Is it possible to overproof gin? It is and Chemist Spirits of Asheville, North Carolina, has—deliciously. The distillery’s newest release, Navy Strength Gin, is a throwback to this historic and storied variety of gin offering proof that ‘overproof’ varieties of gin are alive and well. So what is overproof anyway?
More than a century ago, long before scientific measures of ‘alcohol by volume’ were available, folks needed a way to know the strength of their liquor. As the story goes (and has been retold and likely embellished a time or two) sailors in the Royal Navy were known to mix their beverage of choice with a bit of gunpowder and if it ignited, that served as “proof” that at least half the content was alcohol. Does that mean overproof sank their ships? Not at all. But it does pack a delightfully surprising punch.

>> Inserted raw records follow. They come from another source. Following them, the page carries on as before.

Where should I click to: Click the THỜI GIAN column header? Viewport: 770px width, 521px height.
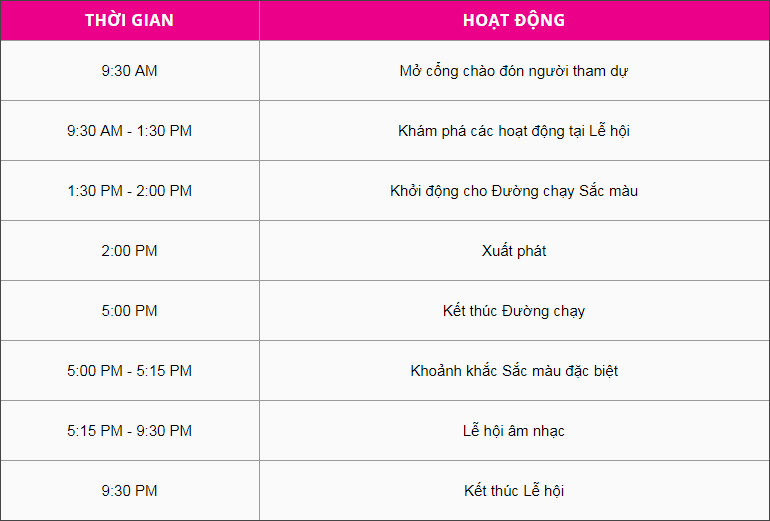129,21
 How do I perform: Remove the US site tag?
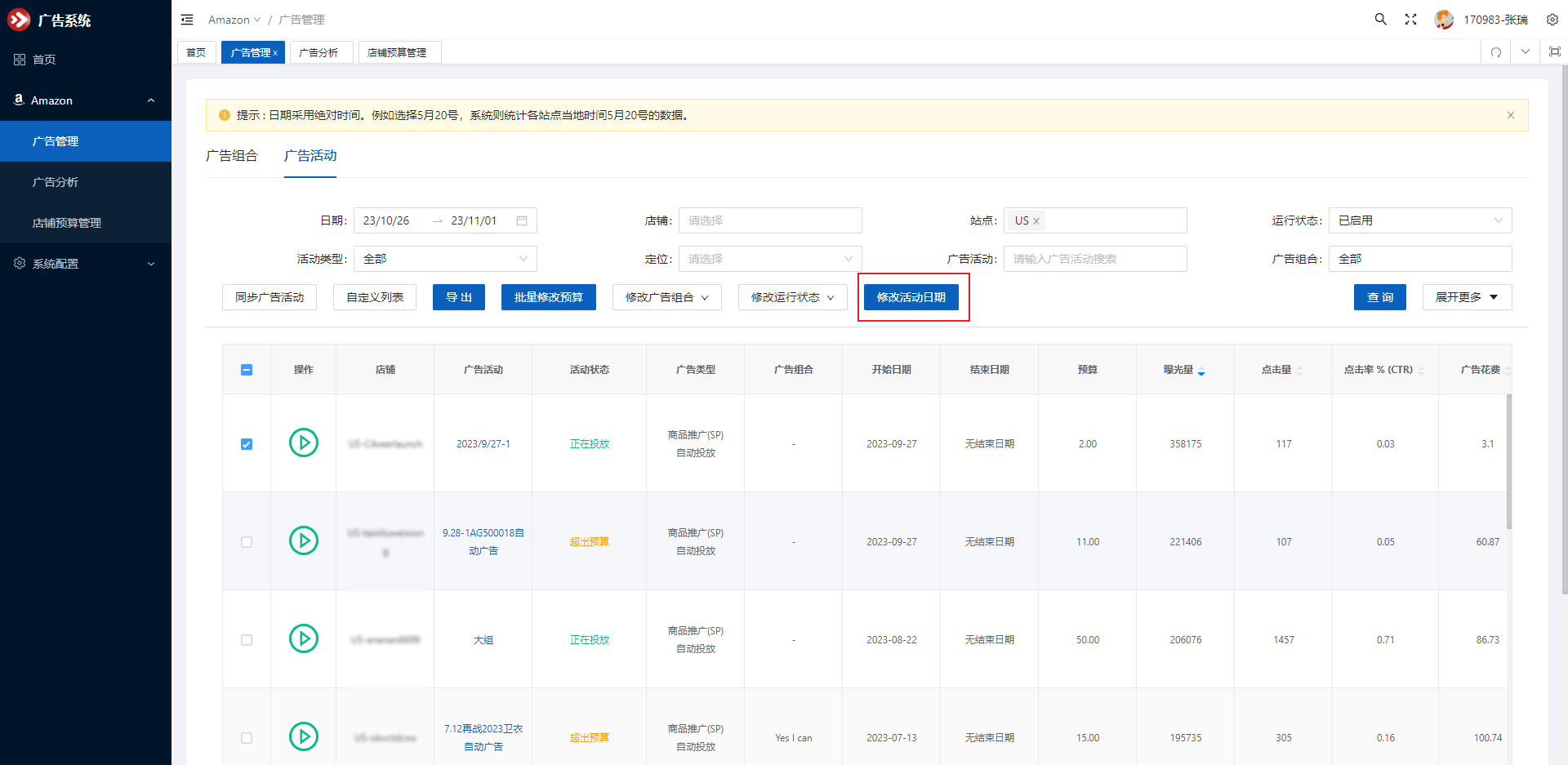pyautogui.click(x=1036, y=221)
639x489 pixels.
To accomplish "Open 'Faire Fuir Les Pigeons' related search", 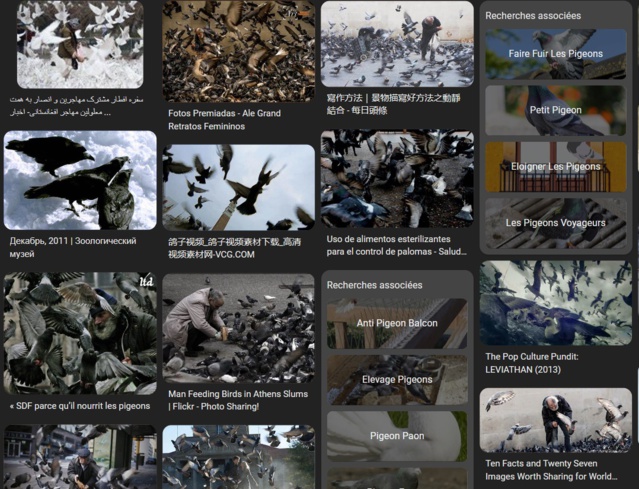I will [x=556, y=54].
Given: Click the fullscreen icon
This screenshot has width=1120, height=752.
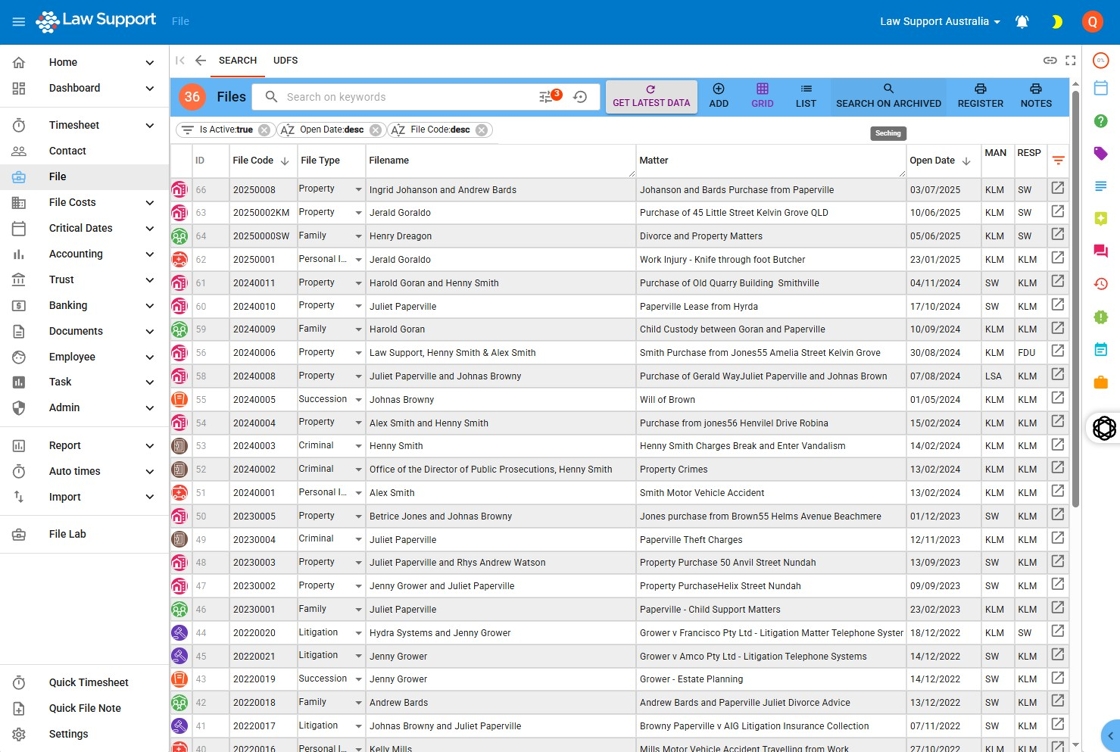Looking at the screenshot, I should pyautogui.click(x=1071, y=60).
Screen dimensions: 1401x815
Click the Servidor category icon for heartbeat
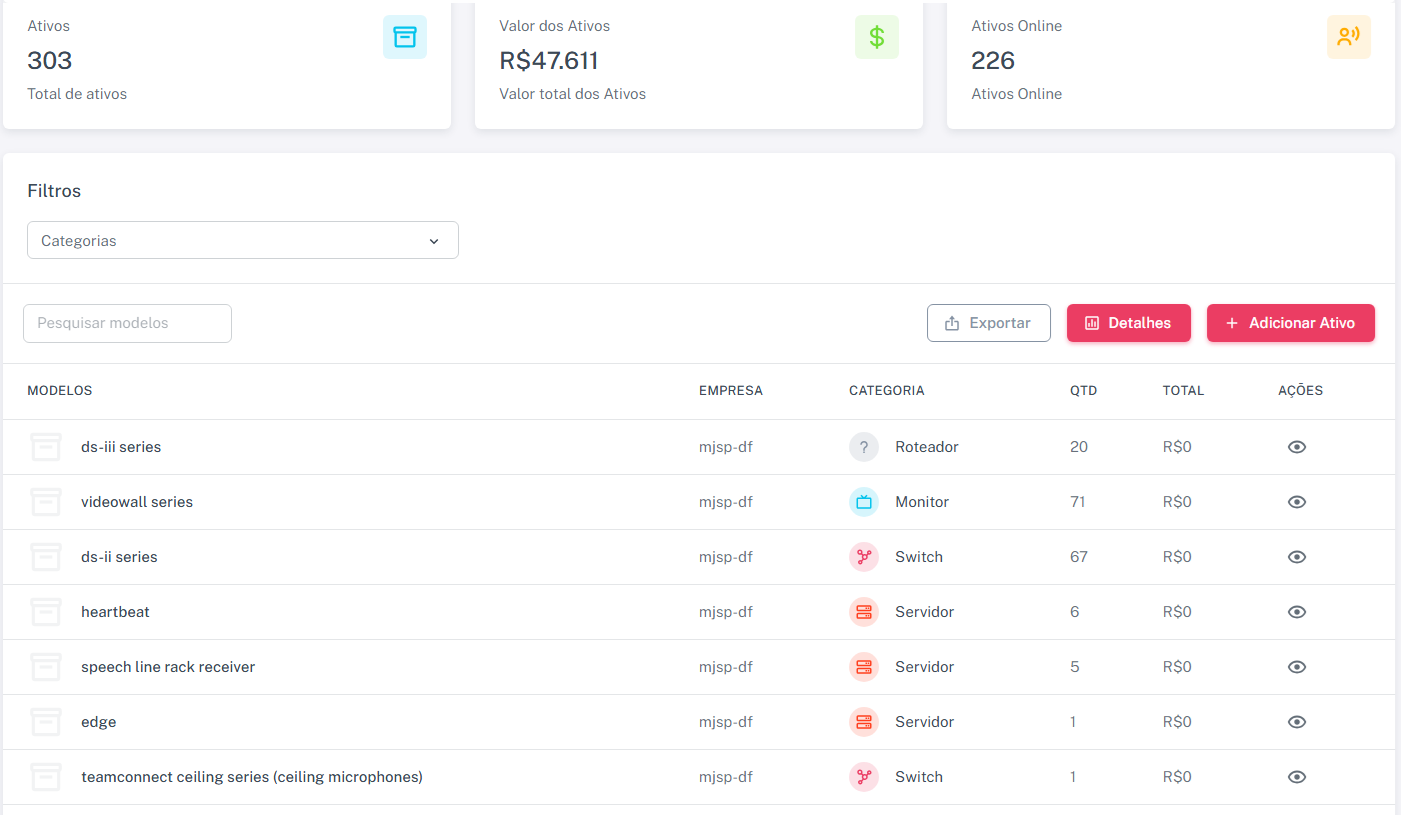pyautogui.click(x=864, y=612)
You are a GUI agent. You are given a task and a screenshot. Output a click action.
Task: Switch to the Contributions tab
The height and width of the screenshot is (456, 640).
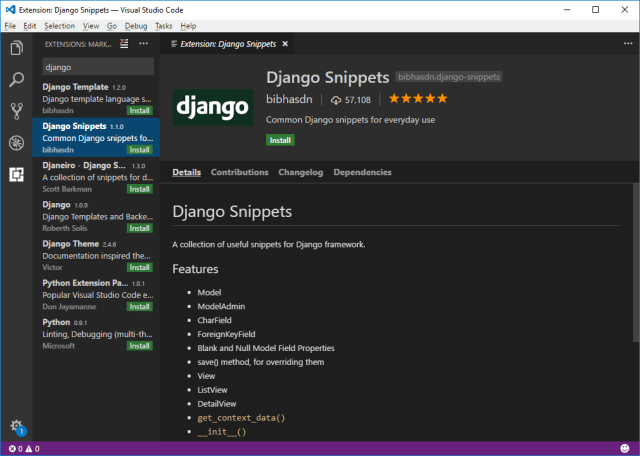239,172
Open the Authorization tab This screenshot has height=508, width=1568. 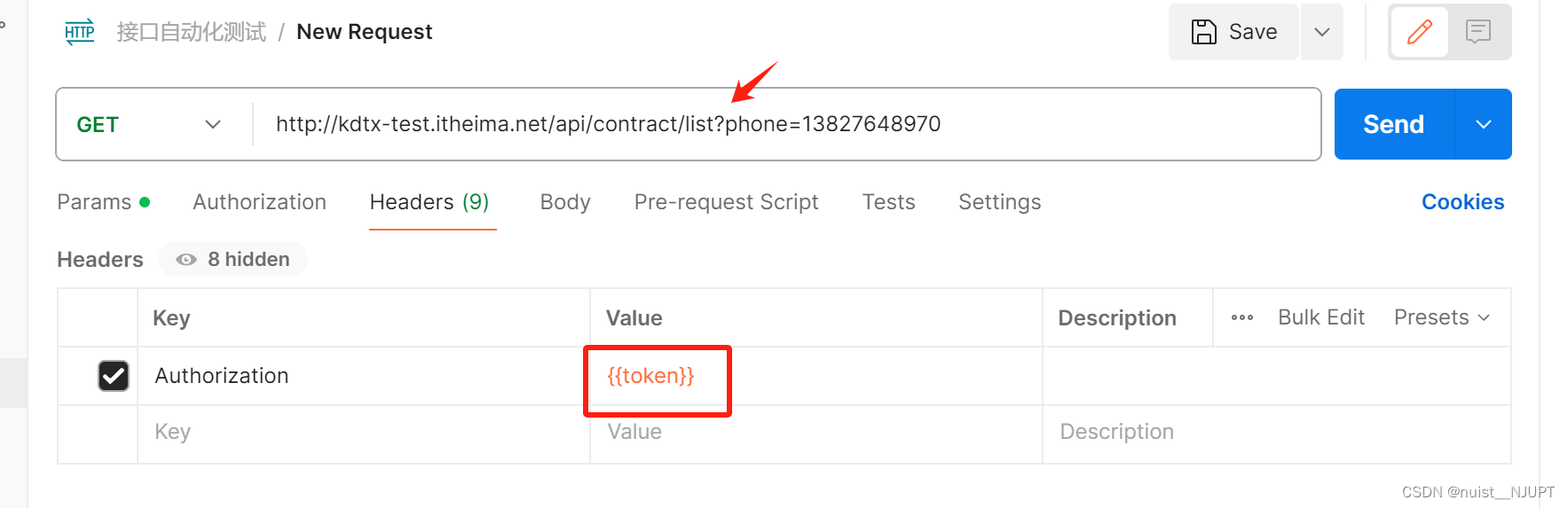pyautogui.click(x=259, y=202)
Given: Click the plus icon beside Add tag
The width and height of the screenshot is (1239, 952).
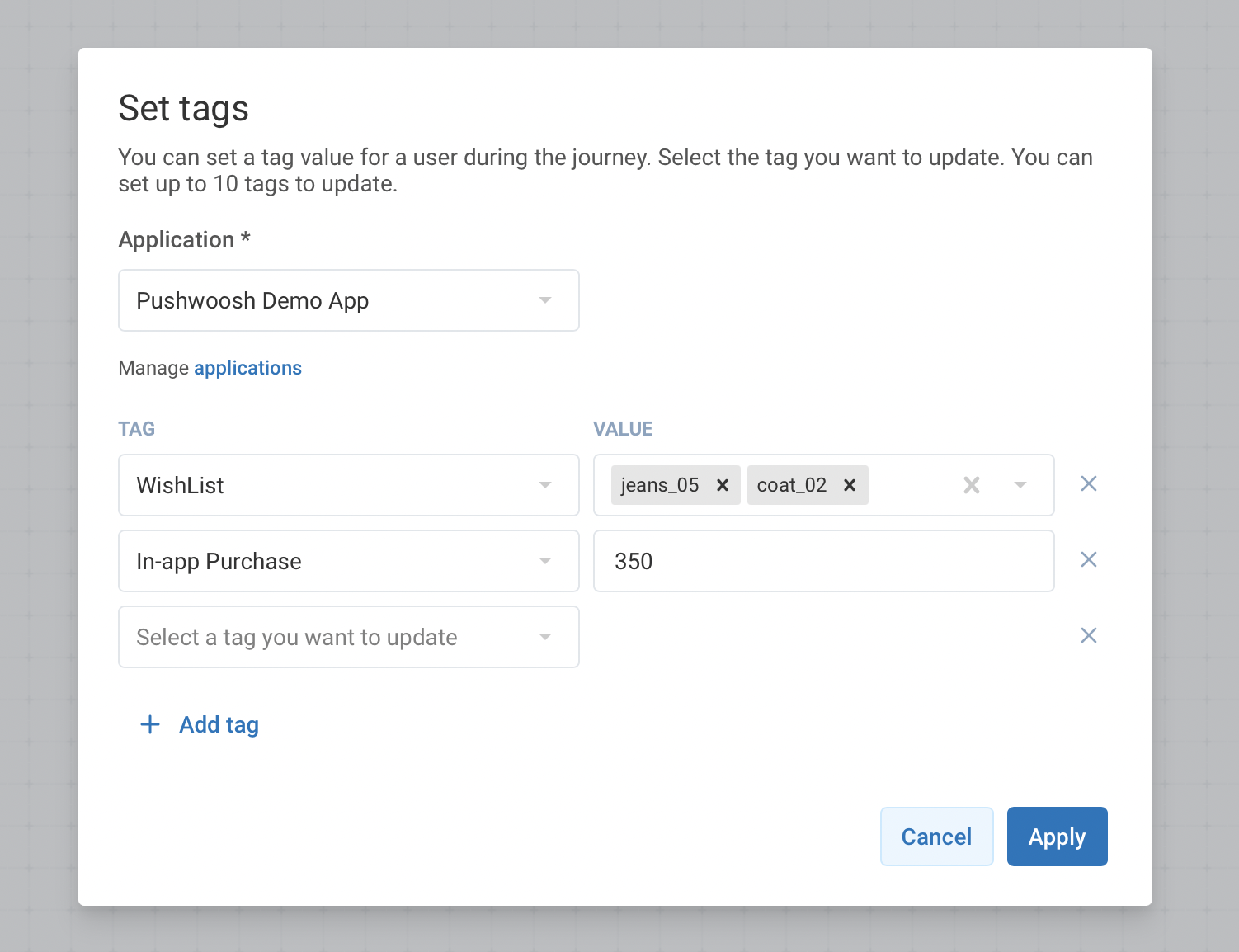Looking at the screenshot, I should pos(150,725).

Proof, by definition, is twice the alcohol content by volume. So a 100-proof gin is 50 percent alcohol.
Navy Strength Gin by Chemist Spirits is 57.1 percent alcohol by volume and therefore exceeds the 100-proof mark making it an overproof gin.
The timing of Chemist’s Navy Strength Gin release is as smooth as the gin itself since 2020 marks the 100thyear of prohibition, when the ‘chemists,’ for whom the distillery is named, kept spirited and secretive libations flowing.